Idea Lab Staffers: Practitioners who Also Train

Durand leads a team of seven core employees at the Idea Lab—it’s currently part of the company’s global services organization, though that may change after a July company-wide reorganization—developing projects internally and working with teams working on their own projects throughout Ericsson’s business units. He takes pride in the fact that nobody is training others in techniques they haven’t practiced themselves.

“We’re not only mentoring other people around the company, at the same time we’re also practitioners, which means that we do generate our own ideas and our own projects internally, so no one from the Idea Factory organization ever goes out and works with another team that hasn’t already used the tools and methods and processes themselves,” he says. “It’s not a consulting organization—it’s very much a practice organization, where we deal with these things on our own, and in that way we’re better able to help other people work with them as well.”

If projects build momentum and prove successful, there’s a question of finding the right place for them in the company—or if they’re not a good fit, deciding to spin or sell them off, or simply shut them down.

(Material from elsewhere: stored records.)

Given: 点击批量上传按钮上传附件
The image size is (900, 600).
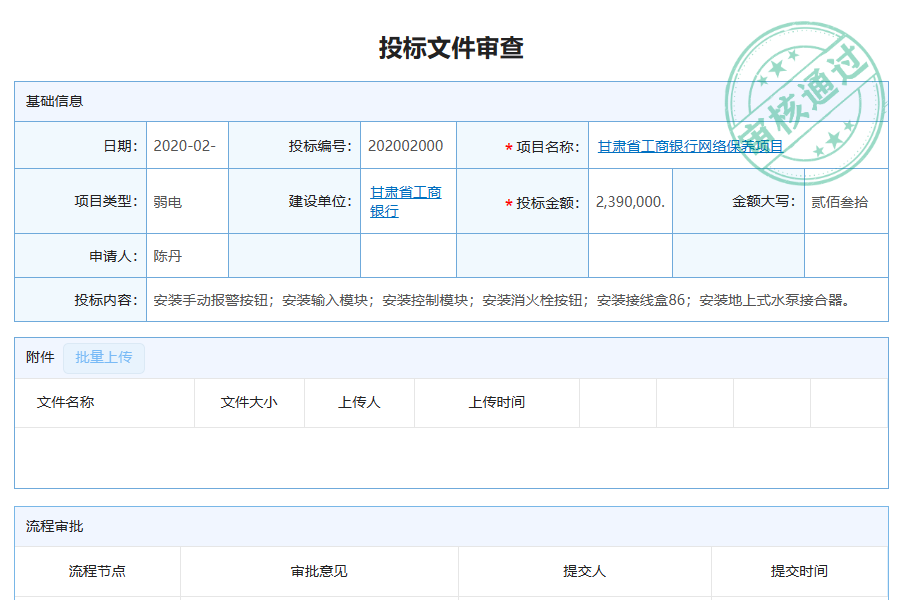Looking at the screenshot, I should pyautogui.click(x=104, y=357).
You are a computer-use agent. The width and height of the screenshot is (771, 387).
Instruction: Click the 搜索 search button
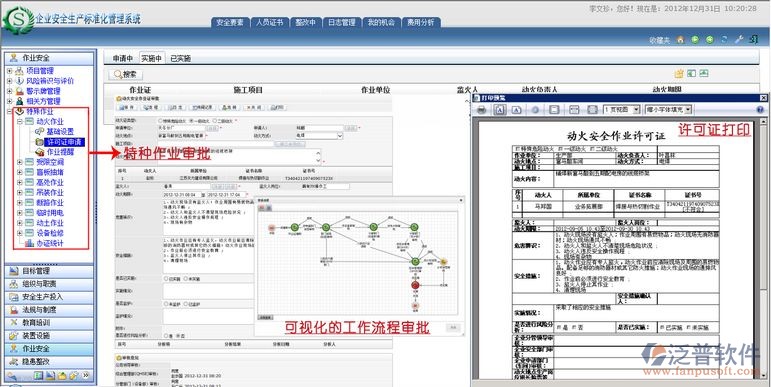(126, 75)

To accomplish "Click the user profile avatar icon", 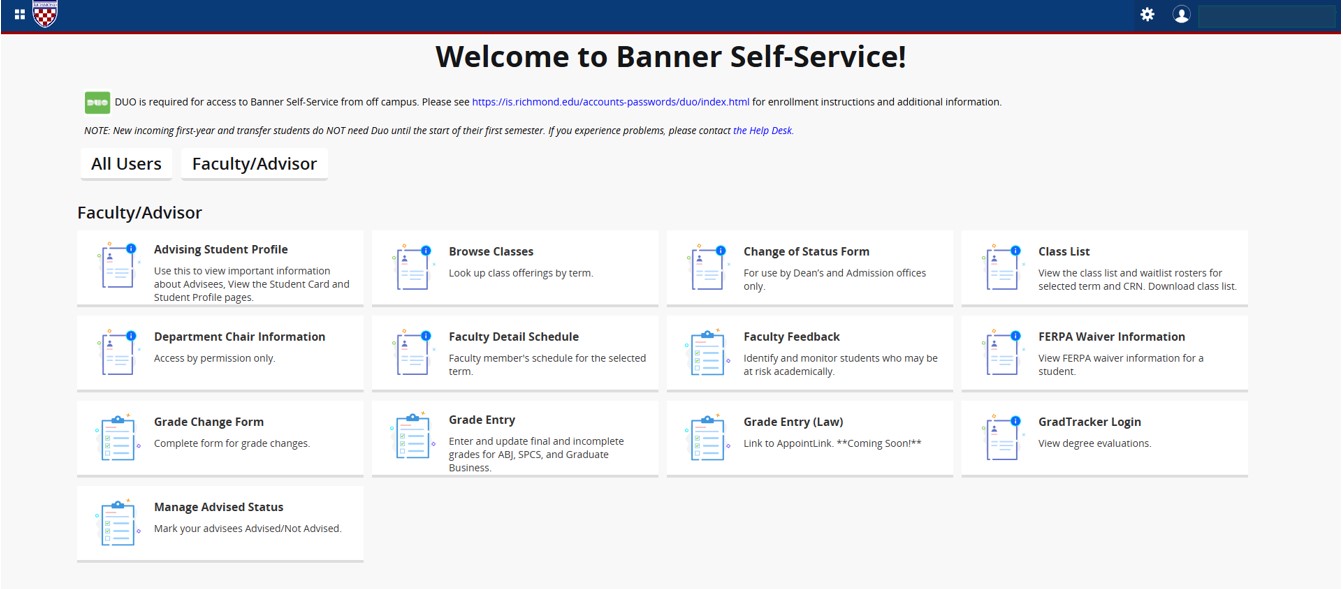I will pyautogui.click(x=1181, y=15).
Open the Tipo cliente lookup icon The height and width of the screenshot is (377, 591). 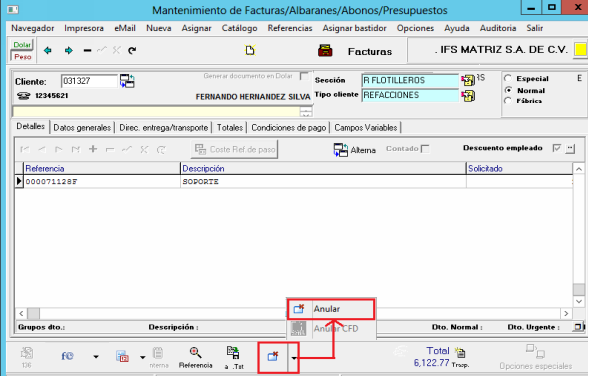(468, 95)
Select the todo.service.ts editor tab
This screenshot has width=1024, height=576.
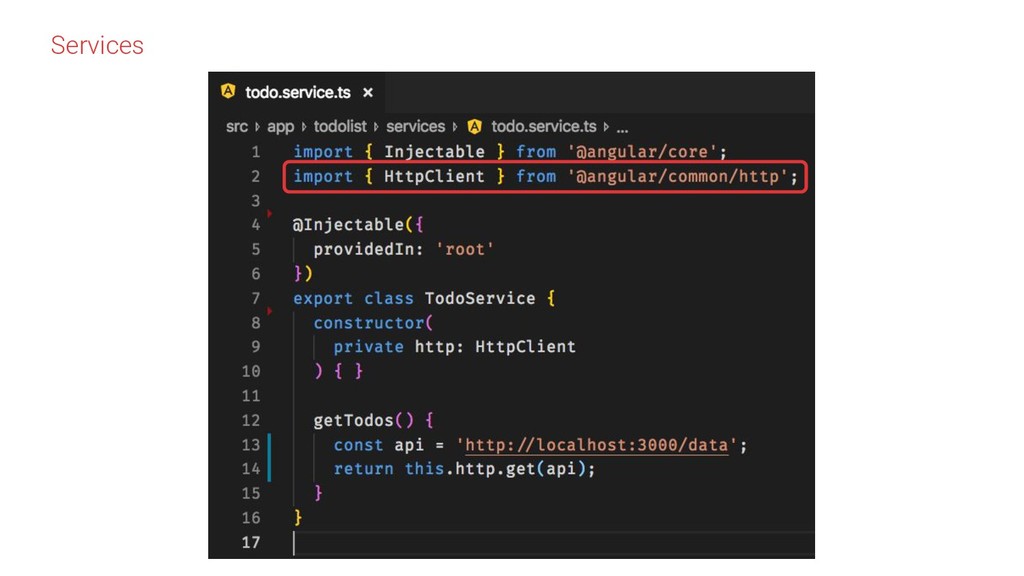tap(297, 92)
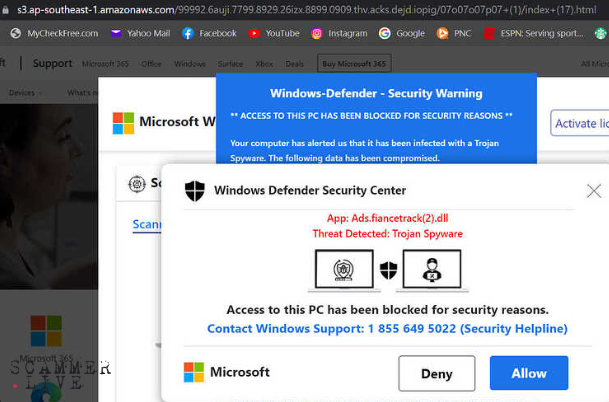Screen dimensions: 609x402
Task: Click the Allow button
Action: (529, 373)
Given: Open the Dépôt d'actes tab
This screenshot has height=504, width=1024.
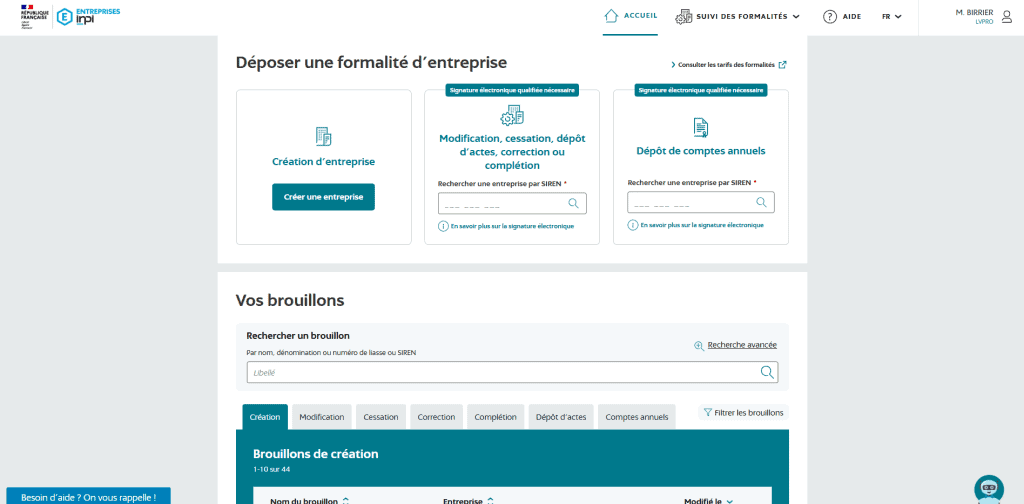Looking at the screenshot, I should click(561, 417).
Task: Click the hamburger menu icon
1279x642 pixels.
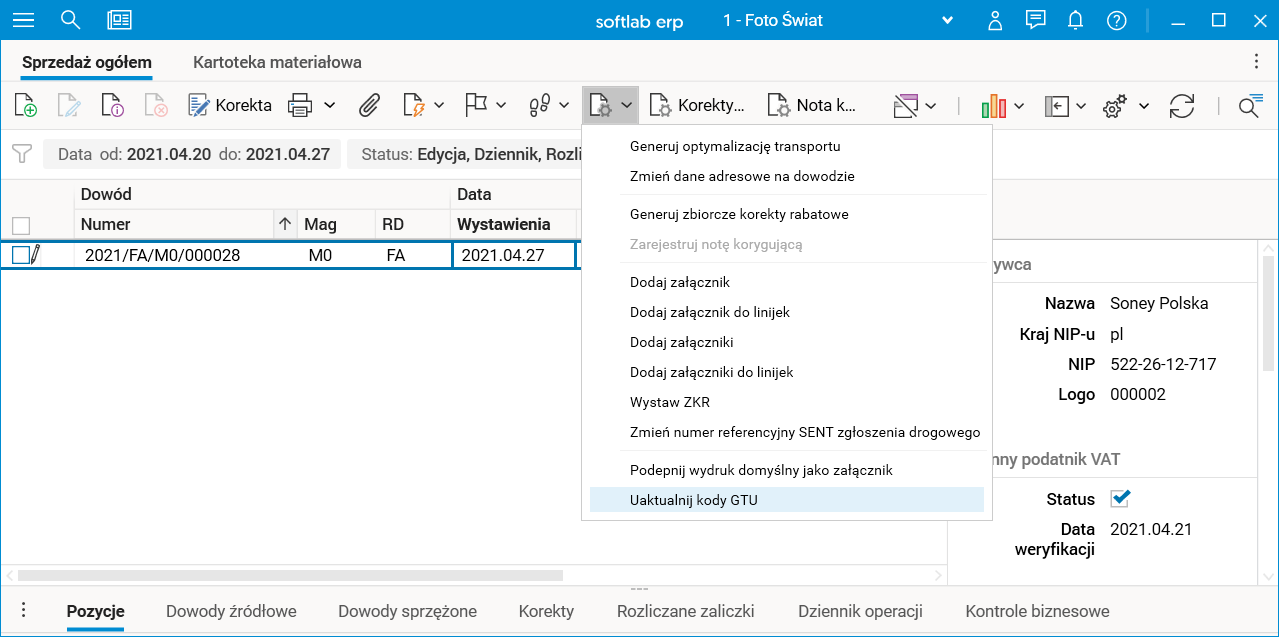Action: point(23,20)
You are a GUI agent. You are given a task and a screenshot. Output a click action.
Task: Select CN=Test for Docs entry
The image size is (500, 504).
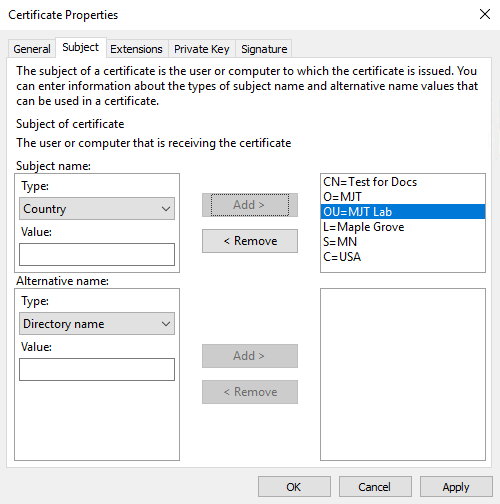coord(403,182)

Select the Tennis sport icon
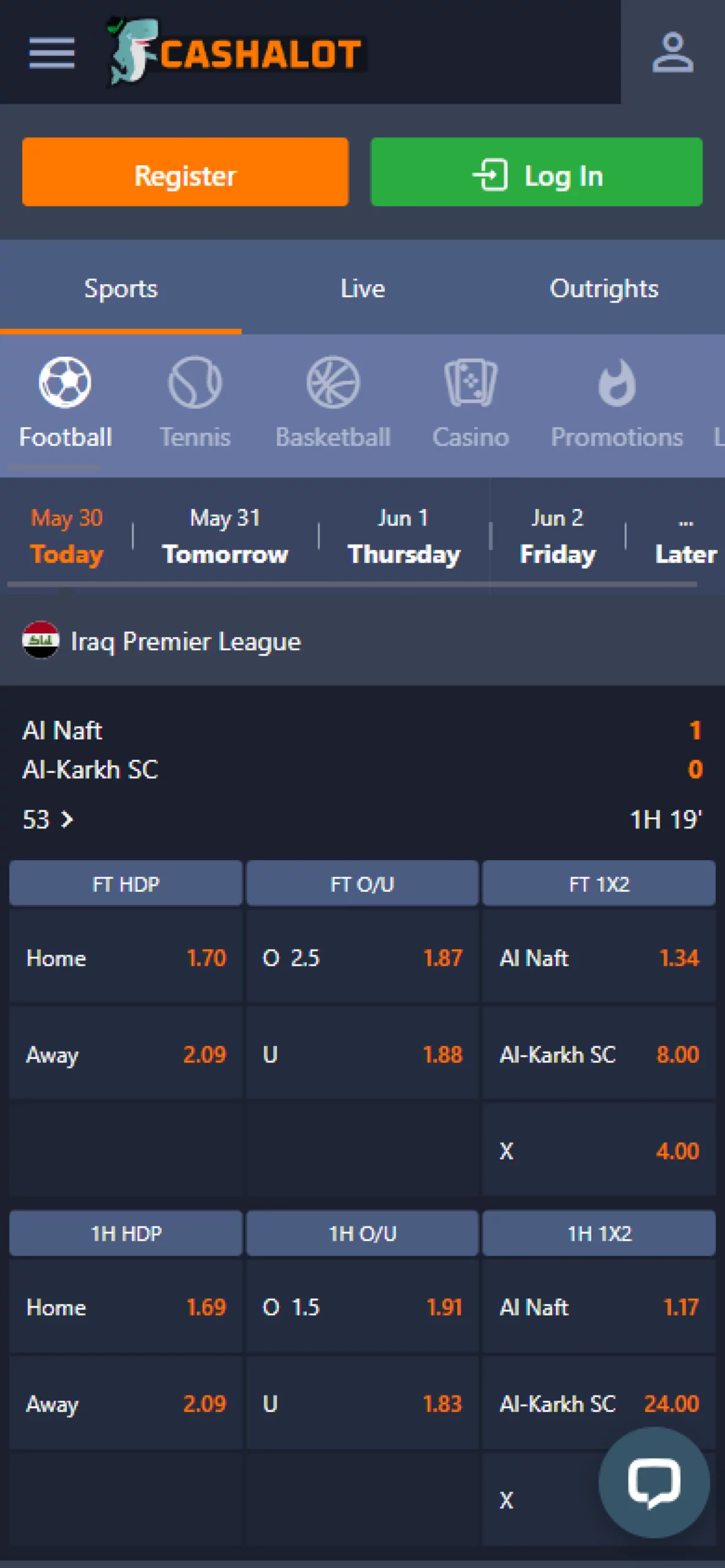pos(195,382)
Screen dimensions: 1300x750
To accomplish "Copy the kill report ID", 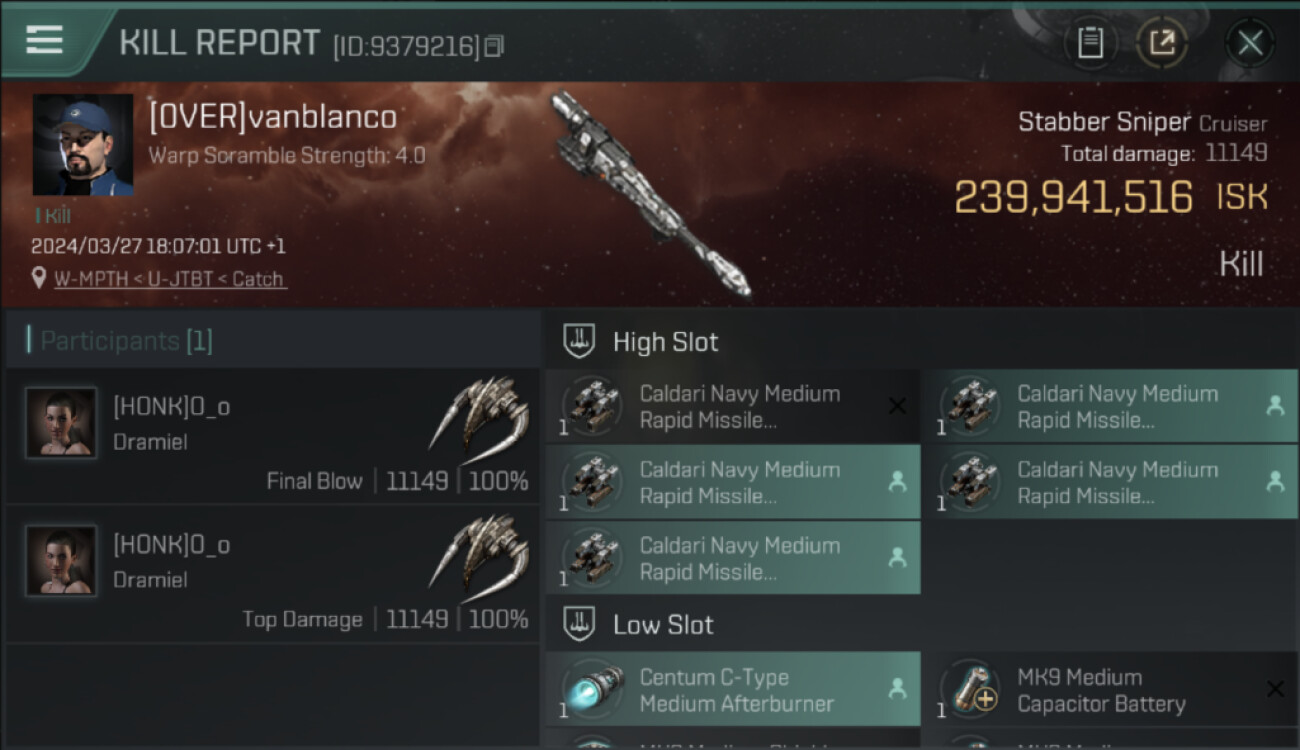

Right now, there’s a mostly ad hoc process where innovation leaders look to stay in touch with internal stakeholders, like leaders of divisions where those projects could find a home, so they’re ready to make the transition when the time comes, Durand says.

“That’s a balancing act, to be honest,” he says.  “Getting too many people involved too early just creates a whole bunch of people that want to say no, so you’ve got to have that balancing act of kind of knowing when you have the proper amount of momentum where somebody will be happy to be pulled in, as opposed to not thinking it’s worth their time.”